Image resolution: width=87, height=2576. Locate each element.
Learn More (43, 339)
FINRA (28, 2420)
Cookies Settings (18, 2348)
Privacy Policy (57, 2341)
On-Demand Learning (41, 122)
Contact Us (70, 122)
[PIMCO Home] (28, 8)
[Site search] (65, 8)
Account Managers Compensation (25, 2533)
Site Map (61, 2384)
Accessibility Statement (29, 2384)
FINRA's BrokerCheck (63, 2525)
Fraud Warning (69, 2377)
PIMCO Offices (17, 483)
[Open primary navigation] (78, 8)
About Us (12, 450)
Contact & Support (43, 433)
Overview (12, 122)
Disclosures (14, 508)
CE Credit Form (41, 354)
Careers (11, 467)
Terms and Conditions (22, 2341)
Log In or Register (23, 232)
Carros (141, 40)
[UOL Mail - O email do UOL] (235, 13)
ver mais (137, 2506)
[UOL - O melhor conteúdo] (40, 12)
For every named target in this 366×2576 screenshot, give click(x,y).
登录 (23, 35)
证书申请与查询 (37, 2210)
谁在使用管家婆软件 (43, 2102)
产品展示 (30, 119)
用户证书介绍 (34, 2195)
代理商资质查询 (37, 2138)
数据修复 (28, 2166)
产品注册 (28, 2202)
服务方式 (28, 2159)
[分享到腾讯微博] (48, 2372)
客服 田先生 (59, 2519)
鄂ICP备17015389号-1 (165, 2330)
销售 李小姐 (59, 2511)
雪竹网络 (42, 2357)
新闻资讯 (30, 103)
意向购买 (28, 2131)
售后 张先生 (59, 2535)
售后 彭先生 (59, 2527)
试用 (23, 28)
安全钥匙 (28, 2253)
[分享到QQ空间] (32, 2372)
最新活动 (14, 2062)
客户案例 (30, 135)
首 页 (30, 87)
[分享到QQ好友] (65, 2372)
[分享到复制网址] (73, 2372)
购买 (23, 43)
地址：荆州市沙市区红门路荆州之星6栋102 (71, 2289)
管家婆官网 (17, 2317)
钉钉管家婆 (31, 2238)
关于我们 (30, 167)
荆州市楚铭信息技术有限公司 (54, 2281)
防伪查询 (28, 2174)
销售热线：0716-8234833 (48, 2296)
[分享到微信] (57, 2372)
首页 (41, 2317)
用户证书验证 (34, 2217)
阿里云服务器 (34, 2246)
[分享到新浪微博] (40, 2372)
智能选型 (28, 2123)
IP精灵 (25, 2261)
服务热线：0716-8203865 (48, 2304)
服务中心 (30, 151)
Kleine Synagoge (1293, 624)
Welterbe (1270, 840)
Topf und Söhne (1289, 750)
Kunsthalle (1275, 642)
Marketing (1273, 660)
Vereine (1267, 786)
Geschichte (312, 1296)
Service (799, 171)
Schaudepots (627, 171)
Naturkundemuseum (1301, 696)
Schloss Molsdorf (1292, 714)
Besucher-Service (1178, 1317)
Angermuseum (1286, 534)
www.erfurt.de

§

PROMPT: Restate the whole set of entries exactly.

COMPLETED TASK:
Image resolution: width=87, height=2576. Locate each element.
Learn More (43, 339)
FINRA (28, 2420)
Cookies Settings (18, 2348)
Privacy Policy (57, 2341)
On-Demand Learning (41, 122)
Contact Us (70, 122)
[PIMCO Home] (28, 8)
[Site search] (65, 8)
Account Managers Compensation (25, 2533)
Site Map (61, 2384)
Accessibility Statement (29, 2384)
FINRA's BrokerCheck (63, 2525)
Fraud Warning (69, 2377)
PIMCO Offices (17, 483)
[Open primary navigation] (78, 8)
About Us (12, 450)
Contact & Support (43, 433)
Overview (12, 122)
Disclosures (14, 508)
CE Credit Form (41, 354)
Careers (11, 467)
Terms and Conditions (22, 2341)
Log In or Register (23, 232)
Carros (141, 40)
[UOL Mail - O email do UOL] (235, 13)
ver mais (137, 2506)
[UOL - O melhor conteúdo] (40, 12)
For every named target in this 366×2576 screenshot, give click(x,y).
登录 (23, 35)
证书申请与查询 (37, 2210)
谁在使用管家婆软件 (43, 2102)
产品展示 (30, 119)
用户证书介绍 (34, 2195)
代理商资质查询 (37, 2138)
数据修复 (28, 2166)
产品注册 (28, 2202)
服务方式 (28, 2159)
[分享到腾讯微博] (48, 2372)
客服 田先生 (59, 2519)
鄂ICP备17015389号-1 (165, 2330)
销售 李小姐 (59, 2511)
雪竹网络 (42, 2357)
新闻资讯 (30, 103)
意向购买 (28, 2131)
售后 张先生 (59, 2535)
售后 彭先生 (59, 2527)
试用 (23, 28)
安全钥匙 (28, 2253)
[分享到QQ空间] (32, 2372)
最新活动 (14, 2062)
客户案例 (30, 135)
首 页 (30, 87)
[分享到QQ好友] (65, 2372)
[分享到复制网址] (73, 2372)
购买 (23, 43)
地址：荆州市沙市区红门路荆州之星6栋102 (71, 2289)
管家婆官网 (17, 2317)
钉钉管家婆 (31, 2238)
关于我们 (30, 167)
荆州市楚铭信息技术有限公司 (54, 2281)
防伪查询 (28, 2174)
销售热线：0716-8234833 (48, 2296)
[分享到微信] (57, 2372)
首页 (41, 2317)
用户证书验证 (34, 2217)
阿里云服务器 (34, 2246)
[分享到新浪微博] (40, 2372)
智能选型 (28, 2123)
IP精灵 (25, 2261)
服务热线：0716-8203865 (48, 2304)
服务中心 (30, 151)
Kleine Synagoge (1293, 624)
Welterbe (1270, 840)
Topf und Söhne (1289, 750)
Kunsthalle (1275, 642)
Marketing (1273, 660)
Vereine (1267, 786)
Geschichte (312, 1296)
Service (799, 171)
Schaudepots (627, 171)
Naturkundemuseum (1301, 696)
Schloss Molsdorf (1292, 714)
Besucher-Service (1178, 1317)
Angermuseum (1286, 534)
www.erfurt.de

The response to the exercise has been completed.